The abuse of discretion standard of review means different things in different contexts. In general, we do not defer to the trial court on questions of law, and we defer to a trial court's factual findings if they are supported by evidence. Perry Homes v. Cull, 258 S.W.3d 580, 597--98 (Tex. 2008). The test is whether the court acted without reference to any guiding rules or principles. Cire v. Cummings, 134 S.W.3d 835, 838--39 (Tex. 2004). Under this standard, the legal and factual sufficiency of the evidence are not independent grounds of error, but are relevant factors in assessing whether the trial court abused its discretion. Zieba v. Martin, 928 S.W.2d 782, 786 (Tex. App.-Houston [14th Dist.] 1996, no writ). "When neither party requests findings of fact and conclusions of law, it is implied that the trial court made all fact findings necessary to support its judgment." Sixth RMA Partners, L.P. v. Sibley, 111 S.W.3d 46, 52 (Tex. 2003).*fn2

Modification of an injunction may be appropriate when changed circumstances render an injunction "unnecessary or improper." Murphy v. McDaniel, 20 S.W.3d 873, 878 (Tex. App.-Dallas 2000, no pet.). 

We have said that "[w]hen the issue is whether changed circumstances warrant a modification of prior injunctive orders, a balancing of equities is not only appropriate but is also required." State v. Associated Metals & Minerals Corp., 616 S.W.2d 305, 311 (Tex. App.-Houston [14th Dist.] 1981), rev'd on other grounds, 635 S.W.2d 407 (Tex. 1982). 

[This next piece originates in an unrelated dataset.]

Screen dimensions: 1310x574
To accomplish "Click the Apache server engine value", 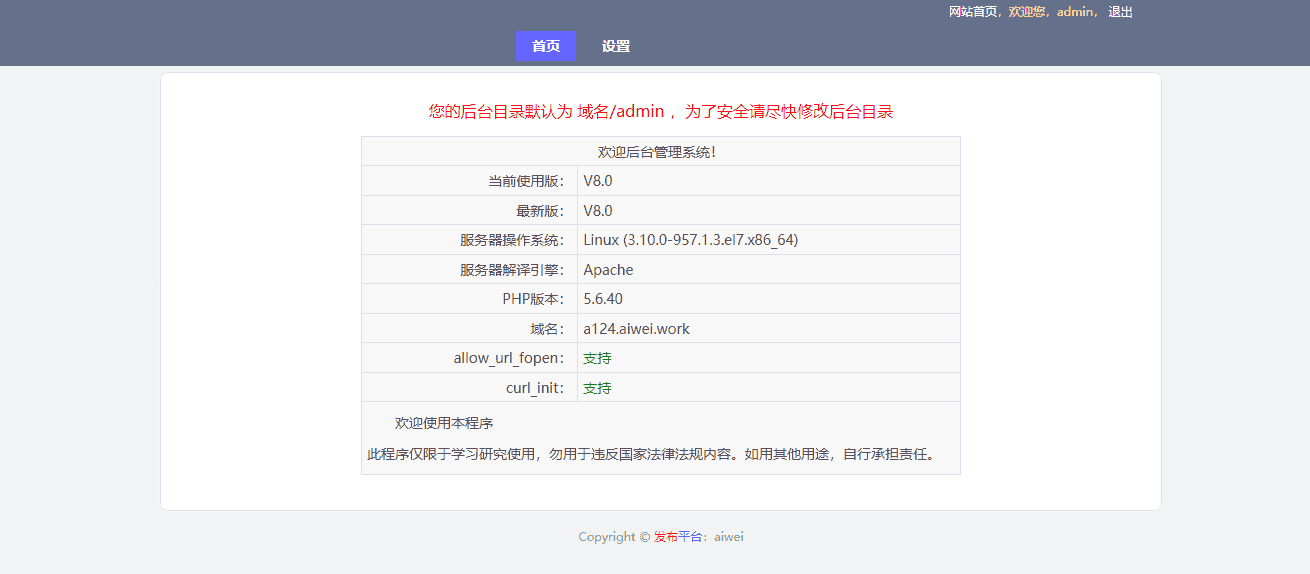I will [x=608, y=270].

In the area of real estate covenants, established equity-balancing principles dictate that "'[w]hen the disproportion between harm and benefit is the sole reason for [not enforcing a restriction on land use], the disproportion must be one of considerable magnitude.'" Cowling v. Colligan, 312 S.W.2d 943, 946 (Tex. 1958) (quoting Restatement (First) of Property § 563 cmt. c (1944)). Thus, to address the Schurings' arguments, we analyze whether the record supports the trial court's implied finding that complying with the injunction will not create disproportionate harm of a considerable magnitude for the Schurings. See id.

Schuring v. Fosters Mill Village Community Assoc., (Tex. App. - Houston [14th Dist.] 2013).